* [Exercise directions] Please tally how many lines in the rows below contain the string "Task", matching case exactly, and reply with the number alone.

BEGIN The records

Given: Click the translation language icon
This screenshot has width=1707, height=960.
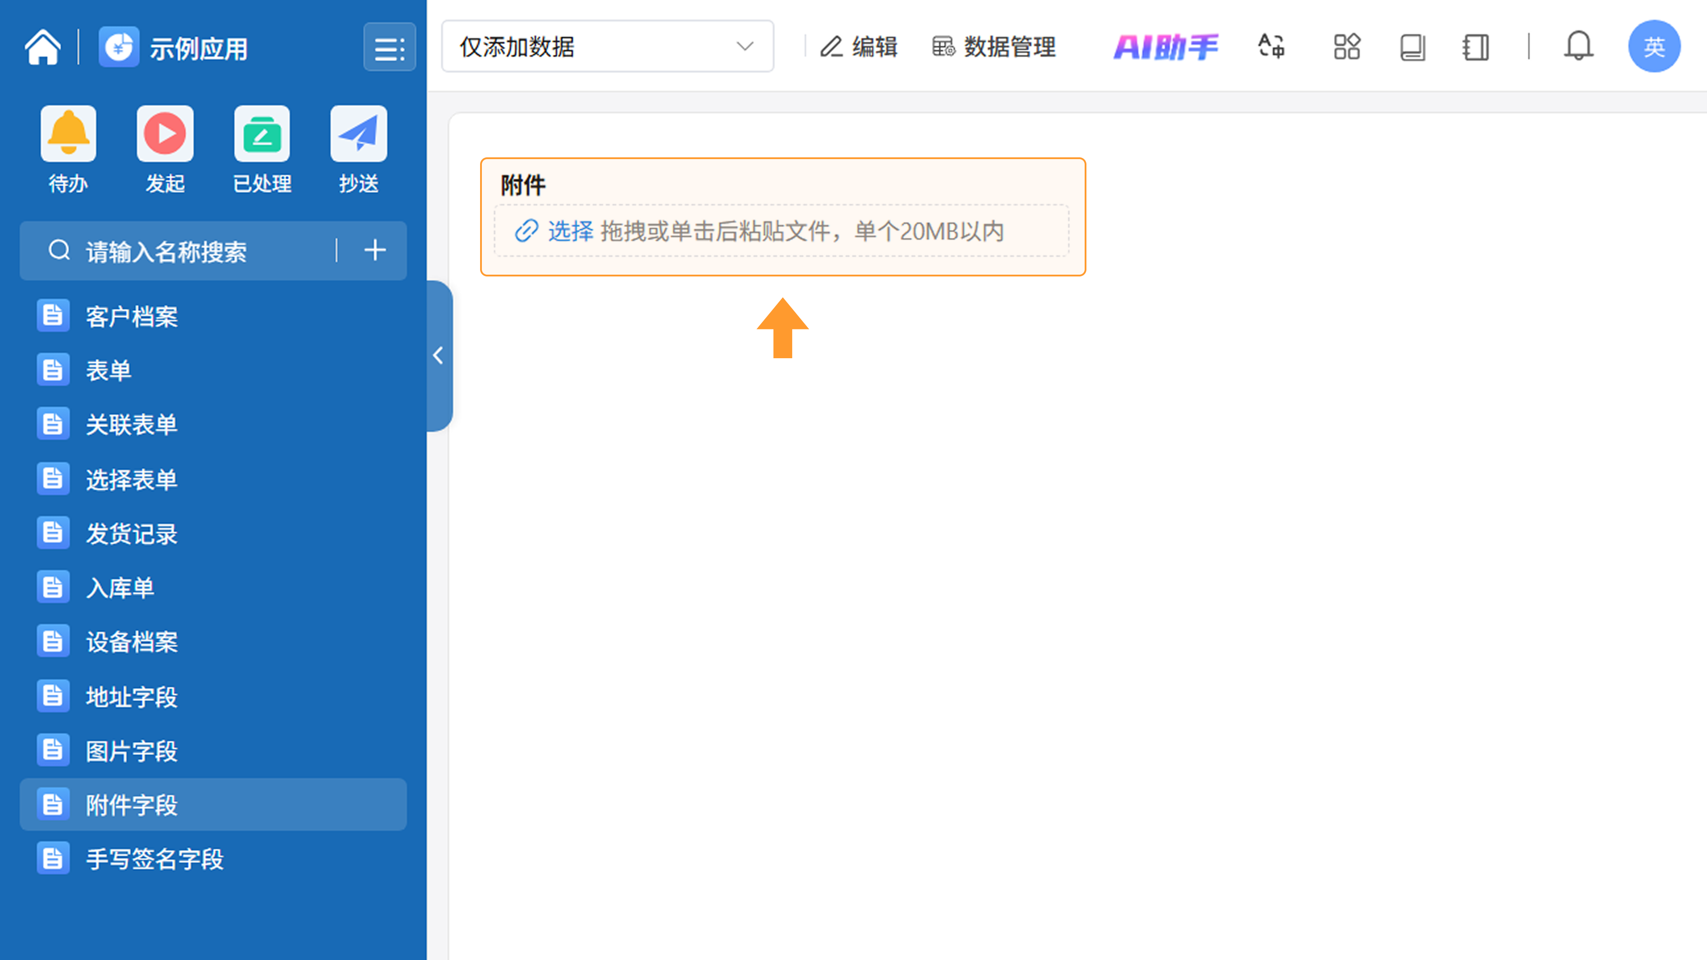Looking at the screenshot, I should 1271,47.
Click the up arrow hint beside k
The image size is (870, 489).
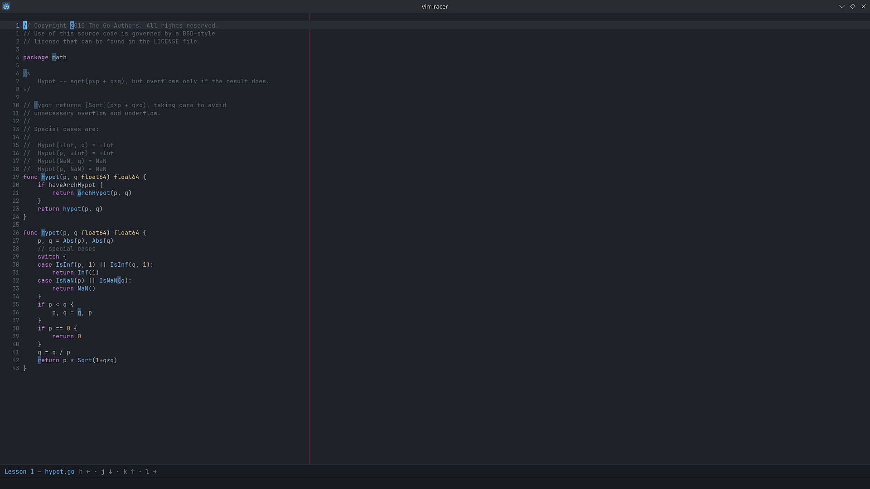(x=133, y=472)

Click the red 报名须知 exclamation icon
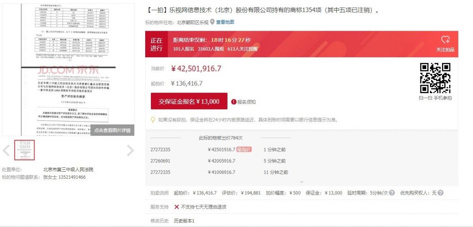point(234,102)
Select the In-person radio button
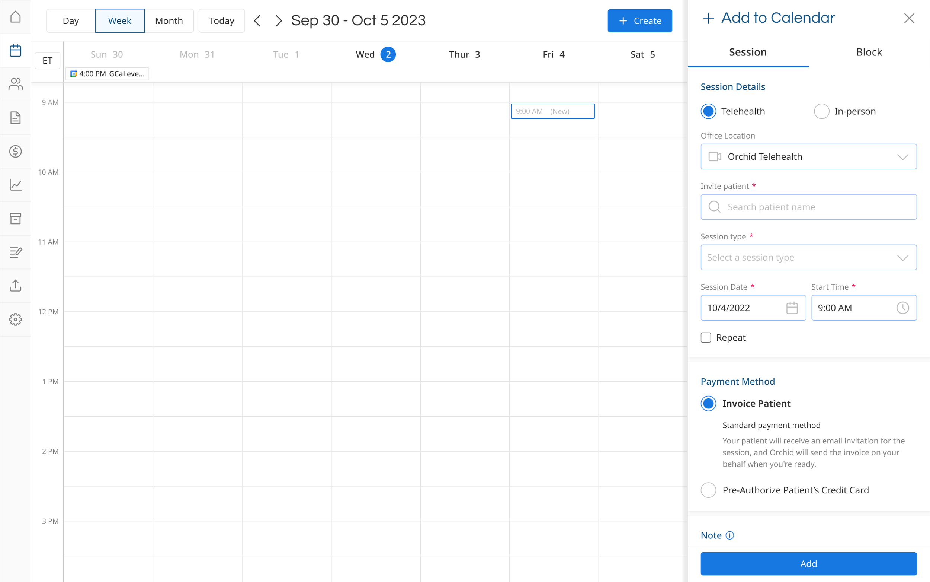The width and height of the screenshot is (930, 582). point(821,111)
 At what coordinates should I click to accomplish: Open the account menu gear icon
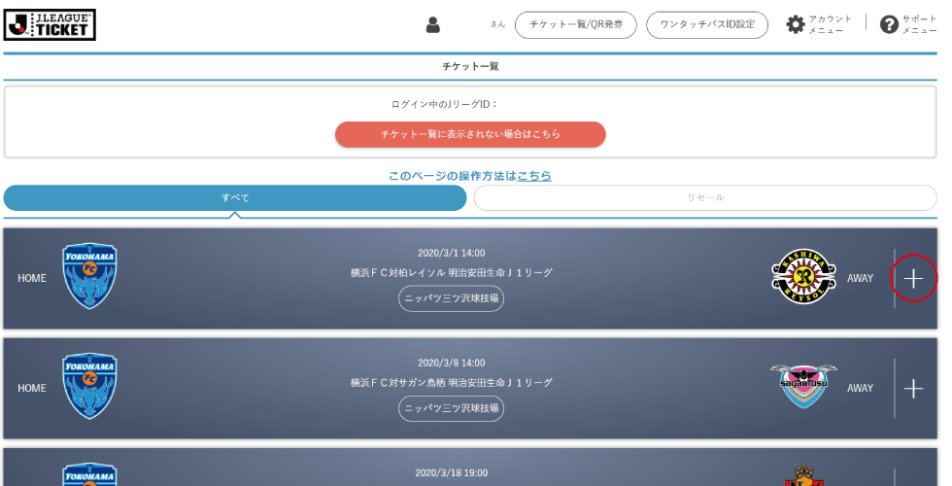[x=796, y=25]
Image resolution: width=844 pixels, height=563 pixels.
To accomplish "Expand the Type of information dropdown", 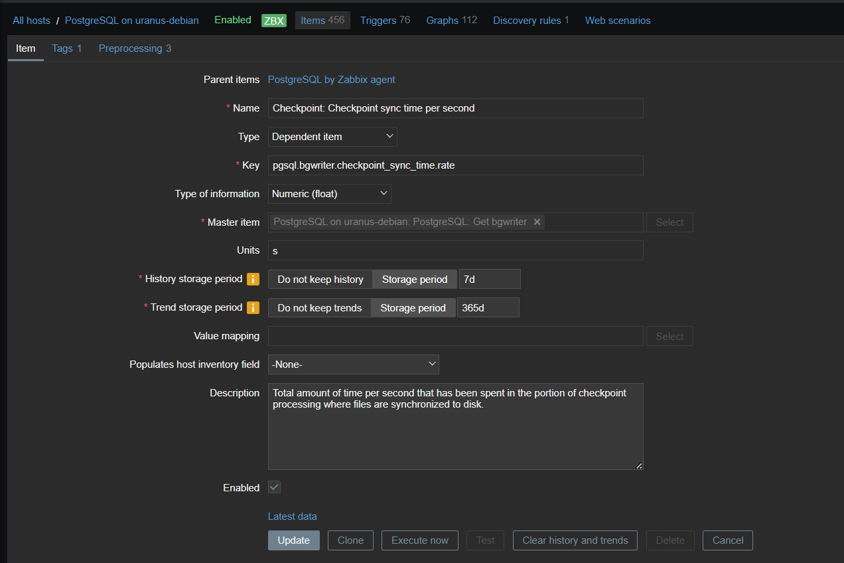I will (330, 194).
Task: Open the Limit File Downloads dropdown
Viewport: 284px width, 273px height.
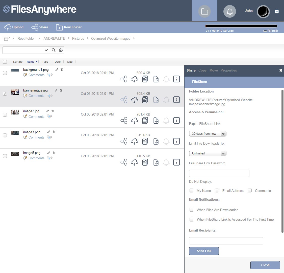Action: click(208, 153)
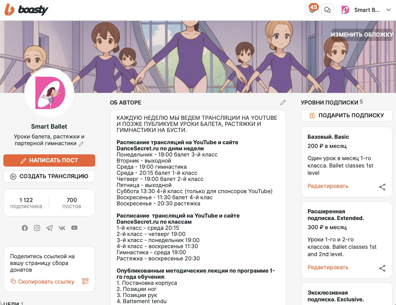Screen dimensions: 396x305
Task: Edit the profile description pencil icon
Action: (x=81, y=144)
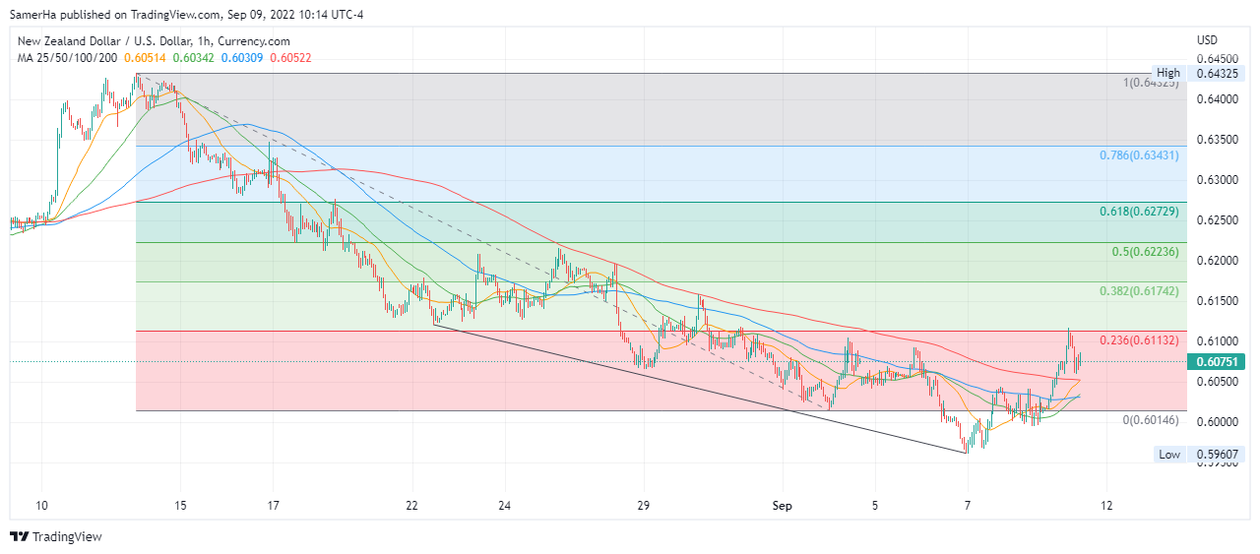Screen dimensions: 1260x554
Task: Click the New Zealand Dollar / U.S. Dollar title
Action: 153,41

END The records

* [Solution for this problem] 3